→ What is being asked: Every record here needs to be duplicated exactly.

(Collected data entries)
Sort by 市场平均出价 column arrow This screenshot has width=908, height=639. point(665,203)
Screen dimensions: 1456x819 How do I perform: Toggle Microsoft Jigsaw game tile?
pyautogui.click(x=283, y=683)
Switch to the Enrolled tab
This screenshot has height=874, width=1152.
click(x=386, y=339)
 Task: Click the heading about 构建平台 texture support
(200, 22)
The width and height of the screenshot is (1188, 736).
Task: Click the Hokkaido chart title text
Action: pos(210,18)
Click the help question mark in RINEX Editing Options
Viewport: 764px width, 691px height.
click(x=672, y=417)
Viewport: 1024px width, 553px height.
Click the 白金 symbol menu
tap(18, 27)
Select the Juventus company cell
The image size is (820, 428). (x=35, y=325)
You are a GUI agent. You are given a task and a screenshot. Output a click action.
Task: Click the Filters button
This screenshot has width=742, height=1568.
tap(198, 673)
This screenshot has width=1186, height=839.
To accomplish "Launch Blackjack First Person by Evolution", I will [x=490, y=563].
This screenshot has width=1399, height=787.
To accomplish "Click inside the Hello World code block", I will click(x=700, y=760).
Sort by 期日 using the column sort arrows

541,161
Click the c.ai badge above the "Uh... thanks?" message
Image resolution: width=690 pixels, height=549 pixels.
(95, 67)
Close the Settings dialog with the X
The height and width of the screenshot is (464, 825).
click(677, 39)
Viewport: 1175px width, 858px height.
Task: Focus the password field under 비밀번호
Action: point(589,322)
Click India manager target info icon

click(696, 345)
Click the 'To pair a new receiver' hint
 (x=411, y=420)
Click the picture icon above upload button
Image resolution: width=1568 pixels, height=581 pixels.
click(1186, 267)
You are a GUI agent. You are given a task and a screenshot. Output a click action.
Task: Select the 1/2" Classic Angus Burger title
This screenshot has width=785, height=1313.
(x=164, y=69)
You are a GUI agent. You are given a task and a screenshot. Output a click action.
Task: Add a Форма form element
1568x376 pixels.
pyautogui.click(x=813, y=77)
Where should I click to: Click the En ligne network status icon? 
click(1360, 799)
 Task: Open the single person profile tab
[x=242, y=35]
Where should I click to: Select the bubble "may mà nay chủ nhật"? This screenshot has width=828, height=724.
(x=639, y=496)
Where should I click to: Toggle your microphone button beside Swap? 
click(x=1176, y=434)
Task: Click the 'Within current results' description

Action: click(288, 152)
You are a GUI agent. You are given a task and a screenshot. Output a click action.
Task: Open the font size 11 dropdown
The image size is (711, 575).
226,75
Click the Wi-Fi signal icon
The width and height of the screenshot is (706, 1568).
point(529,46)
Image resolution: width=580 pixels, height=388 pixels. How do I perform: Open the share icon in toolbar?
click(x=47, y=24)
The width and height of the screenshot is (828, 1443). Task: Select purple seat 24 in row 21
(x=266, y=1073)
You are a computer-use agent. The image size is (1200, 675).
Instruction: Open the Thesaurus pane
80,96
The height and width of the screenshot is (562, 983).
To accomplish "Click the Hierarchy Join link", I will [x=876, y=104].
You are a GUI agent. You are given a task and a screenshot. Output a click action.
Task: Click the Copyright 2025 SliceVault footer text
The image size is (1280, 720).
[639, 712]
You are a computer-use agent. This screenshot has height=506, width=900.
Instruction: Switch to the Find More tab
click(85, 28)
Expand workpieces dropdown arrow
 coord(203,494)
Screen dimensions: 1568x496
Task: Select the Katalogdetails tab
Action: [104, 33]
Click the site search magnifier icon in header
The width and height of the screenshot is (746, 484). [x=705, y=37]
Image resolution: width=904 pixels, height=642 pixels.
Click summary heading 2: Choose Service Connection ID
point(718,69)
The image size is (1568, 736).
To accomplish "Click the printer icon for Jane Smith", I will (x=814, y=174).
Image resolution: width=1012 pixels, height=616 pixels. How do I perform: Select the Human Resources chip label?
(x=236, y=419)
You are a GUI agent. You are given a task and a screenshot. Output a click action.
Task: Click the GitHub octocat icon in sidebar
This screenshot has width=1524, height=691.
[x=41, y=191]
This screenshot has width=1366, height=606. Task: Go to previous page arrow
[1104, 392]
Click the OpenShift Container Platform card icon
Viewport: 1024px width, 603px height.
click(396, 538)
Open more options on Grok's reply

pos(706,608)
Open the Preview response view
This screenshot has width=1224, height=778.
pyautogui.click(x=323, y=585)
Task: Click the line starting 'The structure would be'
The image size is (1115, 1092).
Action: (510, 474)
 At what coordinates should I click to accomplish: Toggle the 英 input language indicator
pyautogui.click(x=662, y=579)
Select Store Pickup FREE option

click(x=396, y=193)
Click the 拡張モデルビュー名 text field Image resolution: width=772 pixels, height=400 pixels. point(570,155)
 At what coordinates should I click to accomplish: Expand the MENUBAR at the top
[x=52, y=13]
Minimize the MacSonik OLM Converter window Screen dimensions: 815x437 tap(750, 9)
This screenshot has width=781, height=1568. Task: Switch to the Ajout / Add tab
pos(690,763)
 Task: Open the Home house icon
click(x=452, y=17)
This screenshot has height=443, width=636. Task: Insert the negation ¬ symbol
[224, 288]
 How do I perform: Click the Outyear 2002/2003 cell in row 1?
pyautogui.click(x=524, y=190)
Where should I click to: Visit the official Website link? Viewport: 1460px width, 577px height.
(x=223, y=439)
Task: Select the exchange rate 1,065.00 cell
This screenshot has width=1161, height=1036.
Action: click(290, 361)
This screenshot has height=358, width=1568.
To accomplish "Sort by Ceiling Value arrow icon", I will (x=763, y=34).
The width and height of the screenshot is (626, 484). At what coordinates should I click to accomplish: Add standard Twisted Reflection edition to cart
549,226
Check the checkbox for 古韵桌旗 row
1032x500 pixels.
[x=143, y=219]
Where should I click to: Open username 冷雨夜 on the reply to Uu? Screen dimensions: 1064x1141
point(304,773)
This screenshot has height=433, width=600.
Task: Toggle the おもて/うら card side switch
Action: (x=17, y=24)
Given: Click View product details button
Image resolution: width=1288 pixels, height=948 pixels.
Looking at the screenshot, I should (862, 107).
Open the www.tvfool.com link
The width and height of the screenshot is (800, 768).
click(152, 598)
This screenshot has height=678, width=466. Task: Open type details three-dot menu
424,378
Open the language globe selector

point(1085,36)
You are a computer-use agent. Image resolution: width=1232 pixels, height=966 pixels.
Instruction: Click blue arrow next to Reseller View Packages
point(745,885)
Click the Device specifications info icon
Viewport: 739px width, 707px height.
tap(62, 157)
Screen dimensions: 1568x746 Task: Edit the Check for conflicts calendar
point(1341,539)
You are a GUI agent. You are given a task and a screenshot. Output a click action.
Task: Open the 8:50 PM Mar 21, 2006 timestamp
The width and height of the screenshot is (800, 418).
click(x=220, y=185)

→ Exercise result:
Sort by 市场平均出价 column arrow This screenshot has width=908, height=639. point(665,203)
Screen dimensions: 1456x819 How do I perform: Toggle Microsoft Jigsaw game tile?
pyautogui.click(x=283, y=683)
Switch to the Enrolled tab
This screenshot has height=874, width=1152.
click(x=386, y=339)
 Task: Click the heading about 构建平台 texture support
(200, 22)
The width and height of the screenshot is (1188, 736).
Task: Click the Hokkaido chart title text
Action: pos(210,18)
Click the help question mark in RINEX Editing Options
Viewport: 764px width, 691px height.
click(x=672, y=417)
Viewport: 1024px width, 553px height.
Click the 白金 symbol menu
tap(18, 27)
Select the Juventus company cell
The image size is (820, 428). (x=35, y=325)
You are a GUI agent. You are given a task and a screenshot. Output a click action.
Task: Click the Filters button
This screenshot has width=742, height=1568.
tap(198, 673)
This screenshot has width=1186, height=839.
To accomplish "Launch Blackjack First Person by Evolution", I will [x=490, y=563].
This screenshot has width=1399, height=787.
To accomplish "Click inside the Hello World code block", I will click(x=700, y=760).
Sort by 期日 using the column sort arrows

541,161
Click the c.ai badge above the "Uh... thanks?" message
Image resolution: width=690 pixels, height=549 pixels.
(95, 67)
Close the Settings dialog with the X
The height and width of the screenshot is (464, 825).
click(677, 39)
Viewport: 1175px width, 858px height.
Task: Focus the password field under 비밀번호
Action: point(589,322)
Click India manager target info icon

click(696, 345)
Click the 'To pair a new receiver' hint
 (x=411, y=420)
Click the picture icon above upload button
Image resolution: width=1568 pixels, height=581 pixels.
click(1186, 267)
You are a GUI agent. You are given a task and a screenshot. Output a click action.
Task: Select the 1/2" Classic Angus Burger title
This screenshot has width=785, height=1313.
(x=164, y=69)
You are a GUI agent. You are given a task and a screenshot. Output a click action.
Task: Add a Форма form element
1568x376 pixels.
pyautogui.click(x=813, y=77)
Where should I click to: Click the En ligne network status icon? 
click(1360, 799)
 Task: Open the single person profile tab
[x=242, y=35]
Where should I click to: Select the bubble "may mà nay chủ nhật"? This screenshot has width=828, height=724.
(x=639, y=496)
Where should I click to: Toggle your microphone button beside Swap? 
click(x=1176, y=434)
Task: Click the 'Within current results' description

Action: click(288, 152)
You are a GUI agent. You are given a task and a screenshot. Output a click action.
Task: Open the font size 11 dropdown
The image size is (711, 575).
226,75
Click the Wi-Fi signal icon
The width and height of the screenshot is (706, 1568).
point(529,46)
Image resolution: width=580 pixels, height=388 pixels. How do I perform: Open the share icon in toolbar?
click(x=47, y=24)
The width and height of the screenshot is (828, 1443). Task: Select purple seat 24 in row 21
(x=266, y=1073)
You are a computer-use agent. The image size is (1200, 675).
Instruction: Open the Thesaurus pane
80,96
The height and width of the screenshot is (562, 983).
To accomplish "Click the Hierarchy Join link", I will [x=876, y=104].
You are a GUI agent. You are given a task and a screenshot. Output a click action.
Task: Click the Copyright 2025 SliceVault footer text
The image size is (1280, 720).
[639, 712]
You are a computer-use agent. This screenshot has height=506, width=900.
Instruction: Switch to the Find More tab
click(85, 28)
Expand workpieces dropdown arrow
 coord(203,494)
Screen dimensions: 1568x496
Task: Select the Katalogdetails tab
Action: [104, 33]
Click the site search magnifier icon in header
The width and height of the screenshot is (746, 484). [x=705, y=37]
Image resolution: width=904 pixels, height=642 pixels.
Click summary heading 2: Choose Service Connection ID
point(718,69)
The image size is (1568, 736).
To accomplish "Click the printer icon for Jane Smith", I will (x=814, y=174).
Image resolution: width=1012 pixels, height=616 pixels. How do I perform: Select the Human Resources chip label?
(x=236, y=419)
You are a GUI agent. You are given a task and a screenshot. Output a click action.
Task: Click the GitHub octocat icon in sidebar
This screenshot has width=1524, height=691.
[x=41, y=191]
This screenshot has width=1366, height=606. Task: Go to previous page arrow
[1104, 392]
Click the OpenShift Container Platform card icon
Viewport: 1024px width, 603px height.
click(396, 538)
Open more options on Grok's reply

pos(706,608)
Open the Preview response view
This screenshot has width=1224, height=778.
pyautogui.click(x=323, y=585)
Task: Click the line starting 'The structure would be'
The image size is (1115, 1092).
Action: (510, 474)
 At what coordinates should I click to accomplish: Toggle the 英 input language indicator
pyautogui.click(x=662, y=579)
Select Store Pickup FREE option

click(x=396, y=193)
Click the 拡張モデルビュー名 text field Image resolution: width=772 pixels, height=400 pixels. point(570,155)
 At what coordinates should I click to accomplish: Expand the MENUBAR at the top
[x=52, y=13]
Minimize the MacSonik OLM Converter window Screen dimensions: 815x437 tap(750, 9)
This screenshot has width=781, height=1568. Task: Switch to the Ajout / Add tab
pos(690,763)
 Task: Open the Home house icon
click(x=452, y=17)
This screenshot has height=443, width=636. Task: Insert the negation ¬ symbol
[224, 288]
 How do I perform: Click the Outyear 2002/2003 cell in row 1?
pyautogui.click(x=524, y=190)
Where should I click to: Visit the official Website link? Viewport: 1460px width, 577px height.
(x=223, y=439)
Task: Select the exchange rate 1,065.00 cell
This screenshot has width=1161, height=1036.
Action: click(290, 361)
This screenshot has height=358, width=1568.
To accomplish "Sort by Ceiling Value arrow icon", I will (x=763, y=34).
The width and height of the screenshot is (626, 484). At what coordinates should I click to accomplish: Add standard Twisted Reflection edition to cart
549,226
Check the checkbox for 古韵桌旗 row
1032x500 pixels.
[x=143, y=219]
Where should I click to: Open username 冷雨夜 on the reply to Uu? Screen dimensions: 1064x1141
point(304,773)
This screenshot has height=433, width=600.
Task: Toggle the おもて/うら card side switch
Action: (x=17, y=24)
Given: Click View product details button
Image resolution: width=1288 pixels, height=948 pixels.
Looking at the screenshot, I should (862, 107).
Open the www.tvfool.com link
The width and height of the screenshot is (800, 768).
click(152, 598)
This screenshot has height=678, width=466. Task: Open type details three-dot menu
424,378
Open the language globe selector

point(1085,36)
You are a computer-use agent. Image resolution: width=1232 pixels, height=966 pixels.
Instruction: Click blue arrow next to Reseller View Packages
point(745,885)
Click the Device specifications info icon
Viewport: 739px width, 707px height.
tap(62, 157)
Screen dimensions: 1568x746 Task: Edit the Check for conflicts calendar
point(1341,539)
You are a GUI agent. You are given a task and a screenshot. Output a click action.
Task: Open the 8:50 PM Mar 21, 2006 timestamp
The width and height of the screenshot is (800, 418).
click(x=220, y=185)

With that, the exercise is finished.